Figure 7. Affinities for C1q.

(A) Representative SPR-derived binding curves for CR1 15–25 variants flowed over a CM5 chip loaded (via amine coupling) with C1q (see also Fig. S4). Upper: sensorgrams recorded for a range of CR1 15–25 concentrations (as in Fig. 3). Lower: plots of response versus [CR1 15–25] used to calculate (see Methods) the K _D values listed in Table 2. CR1 variants that are widespread amongst Caucasoids (KR) or Africans (EG) bind equally to C1q. (B) Data obtained by ELISA showing that C1q (140 ng.mL⁻¹, average of three experiments) bound equally to each of the four variants of CR1 15–25 (adhered to the micro-titer plate). In these experiments, sCR1 was used as a positive control. Error bars represent standard errors of the mean.

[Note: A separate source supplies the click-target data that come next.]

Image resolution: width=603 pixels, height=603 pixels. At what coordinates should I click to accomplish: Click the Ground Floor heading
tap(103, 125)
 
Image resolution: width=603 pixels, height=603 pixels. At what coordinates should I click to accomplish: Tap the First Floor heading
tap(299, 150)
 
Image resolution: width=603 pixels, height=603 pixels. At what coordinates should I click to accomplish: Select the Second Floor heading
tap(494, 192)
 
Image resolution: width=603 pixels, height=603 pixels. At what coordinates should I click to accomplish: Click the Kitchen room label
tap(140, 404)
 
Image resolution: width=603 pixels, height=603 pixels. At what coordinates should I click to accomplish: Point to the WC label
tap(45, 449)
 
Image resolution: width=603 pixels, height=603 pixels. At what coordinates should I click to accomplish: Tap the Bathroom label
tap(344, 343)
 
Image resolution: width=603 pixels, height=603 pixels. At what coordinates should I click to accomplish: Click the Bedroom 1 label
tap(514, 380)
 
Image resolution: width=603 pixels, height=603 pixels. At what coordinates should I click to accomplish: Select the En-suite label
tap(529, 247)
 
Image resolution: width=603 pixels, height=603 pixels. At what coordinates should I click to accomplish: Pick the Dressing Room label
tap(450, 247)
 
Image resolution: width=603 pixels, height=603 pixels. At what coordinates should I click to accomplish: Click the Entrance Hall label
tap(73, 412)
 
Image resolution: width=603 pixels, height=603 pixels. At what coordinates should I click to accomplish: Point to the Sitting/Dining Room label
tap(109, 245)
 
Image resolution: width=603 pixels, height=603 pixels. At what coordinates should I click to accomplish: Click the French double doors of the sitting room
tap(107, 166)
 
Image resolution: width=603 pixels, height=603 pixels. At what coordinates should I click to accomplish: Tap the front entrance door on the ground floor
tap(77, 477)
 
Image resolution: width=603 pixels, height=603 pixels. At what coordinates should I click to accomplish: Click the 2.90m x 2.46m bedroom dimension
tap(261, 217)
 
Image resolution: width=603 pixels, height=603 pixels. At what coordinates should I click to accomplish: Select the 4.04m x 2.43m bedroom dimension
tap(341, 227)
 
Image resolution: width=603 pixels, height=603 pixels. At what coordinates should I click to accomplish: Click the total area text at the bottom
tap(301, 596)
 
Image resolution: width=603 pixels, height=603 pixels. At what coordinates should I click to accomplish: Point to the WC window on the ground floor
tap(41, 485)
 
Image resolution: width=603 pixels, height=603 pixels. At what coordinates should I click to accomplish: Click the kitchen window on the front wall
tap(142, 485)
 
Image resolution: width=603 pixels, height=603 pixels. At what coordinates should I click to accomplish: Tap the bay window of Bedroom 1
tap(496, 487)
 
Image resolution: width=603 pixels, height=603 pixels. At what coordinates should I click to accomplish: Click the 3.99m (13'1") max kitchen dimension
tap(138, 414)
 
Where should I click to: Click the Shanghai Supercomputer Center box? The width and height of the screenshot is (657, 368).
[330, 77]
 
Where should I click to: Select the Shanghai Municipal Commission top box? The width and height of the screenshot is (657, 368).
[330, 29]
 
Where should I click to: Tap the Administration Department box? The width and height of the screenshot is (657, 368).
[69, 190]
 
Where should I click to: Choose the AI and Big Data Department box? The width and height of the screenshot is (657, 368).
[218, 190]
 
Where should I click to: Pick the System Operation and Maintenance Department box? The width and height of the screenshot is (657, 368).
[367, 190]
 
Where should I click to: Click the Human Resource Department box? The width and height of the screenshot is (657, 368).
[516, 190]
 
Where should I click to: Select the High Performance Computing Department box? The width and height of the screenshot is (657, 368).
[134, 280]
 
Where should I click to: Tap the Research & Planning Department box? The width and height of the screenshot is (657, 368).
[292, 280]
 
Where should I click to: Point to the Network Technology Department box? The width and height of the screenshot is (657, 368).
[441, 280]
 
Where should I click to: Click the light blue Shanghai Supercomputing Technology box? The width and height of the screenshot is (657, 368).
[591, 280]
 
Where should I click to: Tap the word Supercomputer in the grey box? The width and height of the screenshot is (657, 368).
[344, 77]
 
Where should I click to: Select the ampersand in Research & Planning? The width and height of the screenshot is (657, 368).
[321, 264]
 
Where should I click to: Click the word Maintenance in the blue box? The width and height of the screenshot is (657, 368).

Figure 8. None of CR1 15–25 variants interact with P. falciparum protein Rh4.

(A) In an SPR experiment, no CR1 15–25 variant had significant affinity for immobilized Rh4.9, unlike positive controls sCR1 and CR1 1–3 (26). Other constructs lacking CCPs 1–3 (CR1 10–11, CR1 15–17, CR1 20–23, CR1 21–22 and CR1 24–25(KR)) were likewise lacking in affinity for Rh4.9 and, like BSA, served as negative controls. (B) The PfRh4 invasion pathway was not inhibited in the presence of CR1 15–25 variants. Parasite strains 3D7 (black bars for untreated, white bars for nm-treated erythrocytes) and W2mefΔRh4 (grey bars, untreated erythrocytes) were tested in growth assays in the presence of final concentrations of 0.5 mg/ml of the four CR1 15–25 variants (KR, ER etc.). Growth (% of control) on the y-axis refers to the % parasitemia in the presence of CR1 constructs relative to the % parasitemia with the addition of PBS (arbitrarily set to be 100%).

Figure 9. CR1 15–25 variants do not differ in ability to disrupt P. falciparum rosetting.

(A) Both CR1 10–11 (identical to CR1 17–18) and single-module CR1 17 can disrupt rosetting of P. falciparum clone IT/R29, as can anti-CR1 antibody (J3B11) and CR1 15–17 used here as positive controls. The truncation mutants corresponding to CCPs 20–23 (B) and the CR1 homologue, factor H (FH, full-length or fragments as indicated below) (C) did not disrupt rosetting, and served as negative controls. (D) A comparison of the four CR1 15–25 variants suggested they were all equally as effective as full-length sCR1 and CR1 15–17 in terms of rosette disruption. KP: 50 mM potassium phosphate buffer; The mean and standard error of at least four experiments for each graph are shown. *** p<0.001 by ANOVA and Tukey's multiple comparison test.